__INSTRUCTION__. Give back the listing below verbatim, leaving out the pictures.

__Saved entries__.
-- Start --
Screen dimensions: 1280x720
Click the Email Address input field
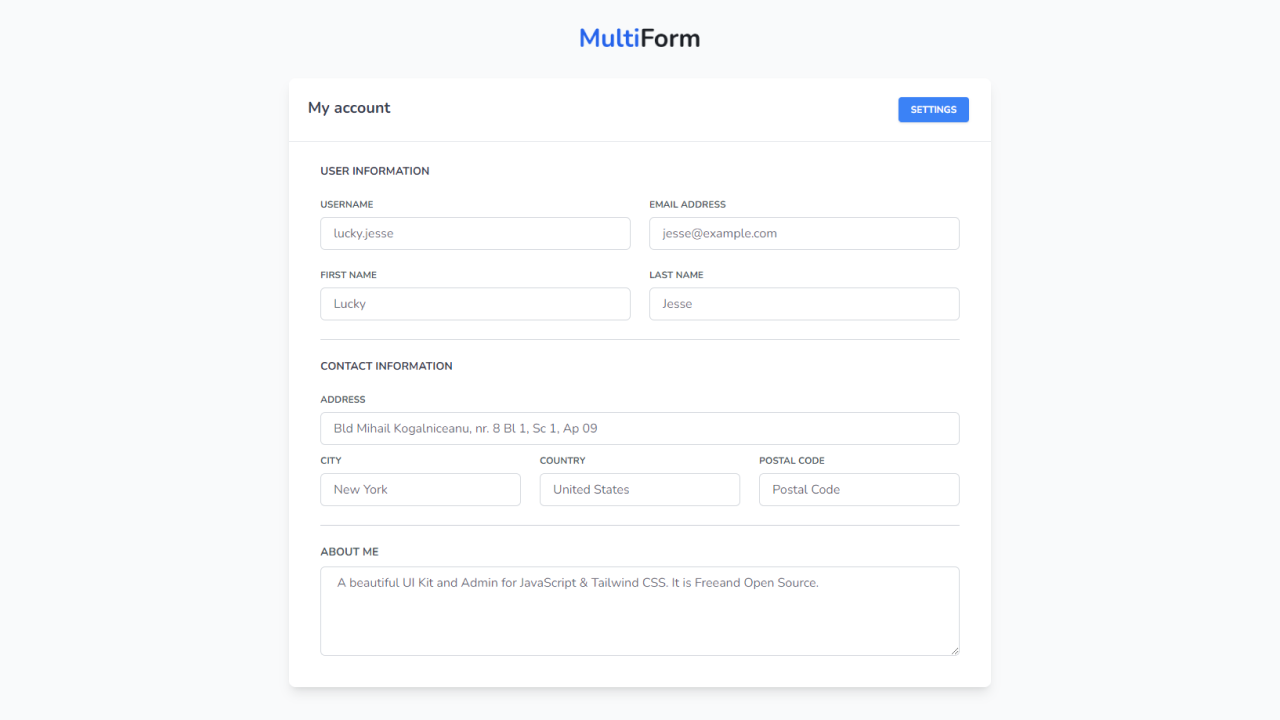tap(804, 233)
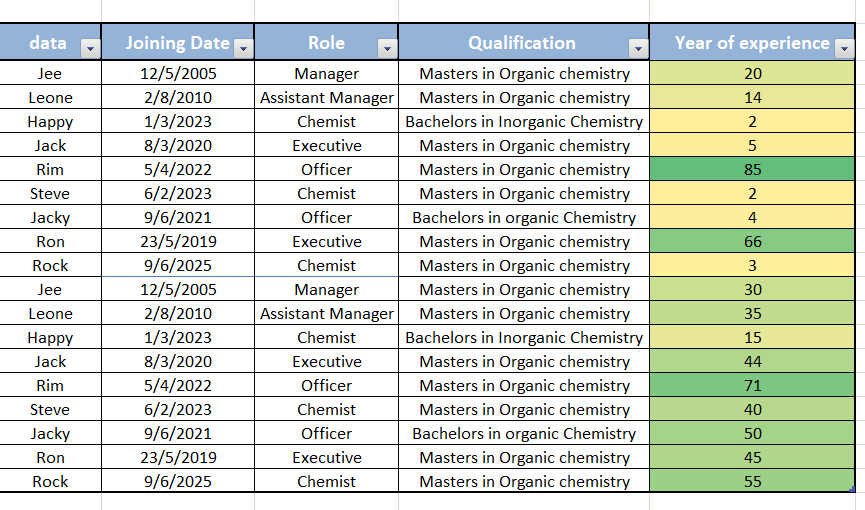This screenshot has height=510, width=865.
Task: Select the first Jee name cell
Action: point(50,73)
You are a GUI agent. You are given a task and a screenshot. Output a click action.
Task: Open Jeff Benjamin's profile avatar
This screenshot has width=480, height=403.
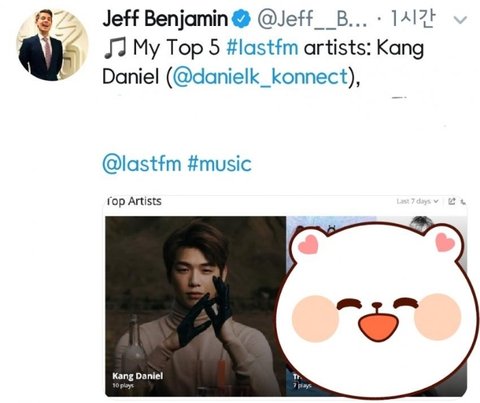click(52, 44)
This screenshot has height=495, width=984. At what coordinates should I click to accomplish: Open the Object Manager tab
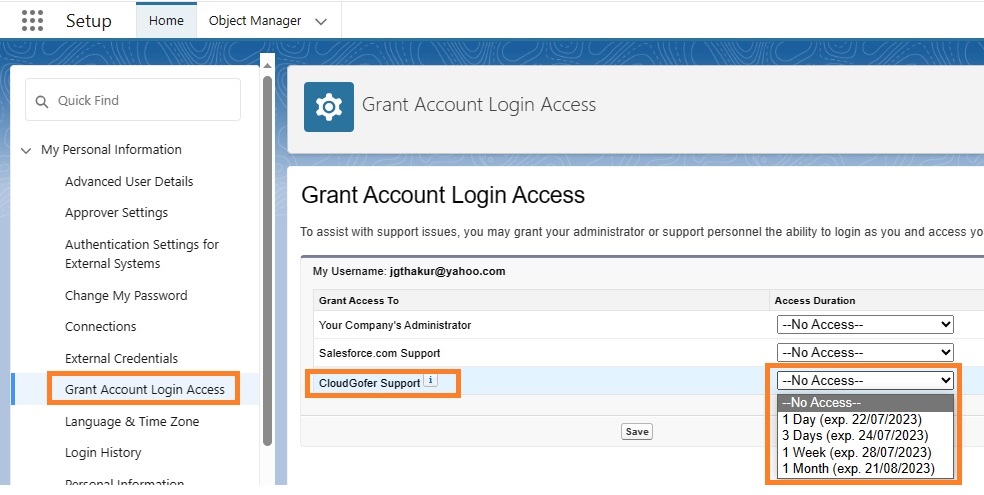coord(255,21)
-- End --
__RESPONSE BELOW__.
Screen dimensions: 1280x720
Click the Email Address input field
tap(804, 233)
This screenshot has height=510, width=865.
Task: Select the first Jee name cell
Action: point(50,73)
You are a GUI agent. You are given a task and a screenshot. Output a click action.
Task: Open Jeff Benjamin's profile avatar
This screenshot has width=480, height=403.
click(52, 44)
This screenshot has height=495, width=984. At what coordinates should I click to accomplish: Open the Object Manager tab
coord(255,21)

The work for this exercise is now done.